Stört es Sie, dass die DDR in Filmen wie „Good bye, Lenin“ und „NVA“ verulkt wird?
Das finde ich verletzend, weil diese Filme Episoden herausziehen, die es zum Teil sogar gegeben haben mag. Aber wenn ich beispielsweise die Bundeswehr allein auf Grund von Randerscheinungen beurteilen würde, wäre das eine Naziarmee. Ich akzeptiere und respektiere einen kritischen Umgang mit uns. Aber es gab eben nicht nur Feiglinge. Im Sommer 1989 hat Gerhard Schürer im Politbüro Erich Honecker eine Einschätzung über die Schuldenlast der DDR vorgelegt, dafür brauchte er auch ein Stück Mut.
Das nehme ich auch für mich in Anspruch. Ich habe im Januar 1989 meinem Generalsekretär einen Bericht geschrieben, der ihm so wenig gefallen hat, dass ich gleich ins Politbüro geholt wurde und Günter Mittag mit 100 Leuten meinen Bezirk überprüft hat. Da war ich kein Held, aber ich war auch nicht feige.
Wenn Sie an die DDR denken, was vermissen Sie dann heute?
Miteinander zu leben, auch füreinander da zu sein. Ein Beispiel: Als im Winter der erste Schnee fiel, sagte jemand zu mir: „Früher hätten die Männer den Schnee weggeschippt, die Frauen heißen Tee gemacht, und dazu hätten wir einen Wodka getrunken. Und jetzt? Guck dir mal an, wie chaotisch es aussieht.“ Früher war es beispielsweise auch selbstverständlich, ein anderes Kind aus dem Kindergarten mitzunehmen, wenn man selbst keine Zeit hatte.
Als in den neunziger Jahren publik wurde, wie dicht das Netz der Stasi war, hat Sie das überrascht?
Ich habe ehemaligen Mitarbeitern der Stasi, die ich traf, wiederholt gesagt: „Ich habe nie geahnt, welchen Mist Sie aufgeschrieben haben.“ Kerstin Kaiser beispielsweise, die heute die PDS-Fraktion in Brandenburg leitet, hat in Leningrad studiert. In ihrer Akte ist ein Vermerk, dass ihre Kommilitonin Sowieso – obwohl es erwartet wurde – keinen Büstenhalter trug und sich die sowjetischen Studentinnen geärgert hätten. Wozu wurde denn so was aufgeschrieben? Die Berge, von denen uns Frau Birthler erzählt, sind eigentlich Harmlosigkeiten.
War die DDR für Sie eine Diktatur oder eine Demokratie?
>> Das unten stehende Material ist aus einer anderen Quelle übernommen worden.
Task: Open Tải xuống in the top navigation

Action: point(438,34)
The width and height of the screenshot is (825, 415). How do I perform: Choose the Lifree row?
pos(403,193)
Sie ist für mich der Versuch einer sozialistischen Entwicklung, in der auch Demokratie mit Einschränkungen wirksam war. Selbst Juristen kommen nicht daran vorbei, dass Gesetze geschrieben wurden, die jeder begriff. Die Arbeitsgesetzgebung fand international Anerkennung. Auf der anderen Seite gab es Eingriffe in Vorgänge, die nie meine Sache waren – wenn beispielsweise die Justiz bei Ulbricht angefragt hat, ob ein Urteil so laufen könne.
War dann die DDR eine eingeschränkte Demokratie mit diktatorischen Zügen?
Was sind diktatorische Züge? Ich erlebe in der Bundesrepublik auch Handlungen, die diktatorisch sind. Als vor vier Jahren in München die Sicherheitskonferenz tagte, wurden Demonstranten eingekesselt, das war nicht gerade demokratisch.
Sie sind Ehrenvorsitzender der PDS, doch manche Reformer in Ihrer Partei sehen Sie eher als politische Altlast.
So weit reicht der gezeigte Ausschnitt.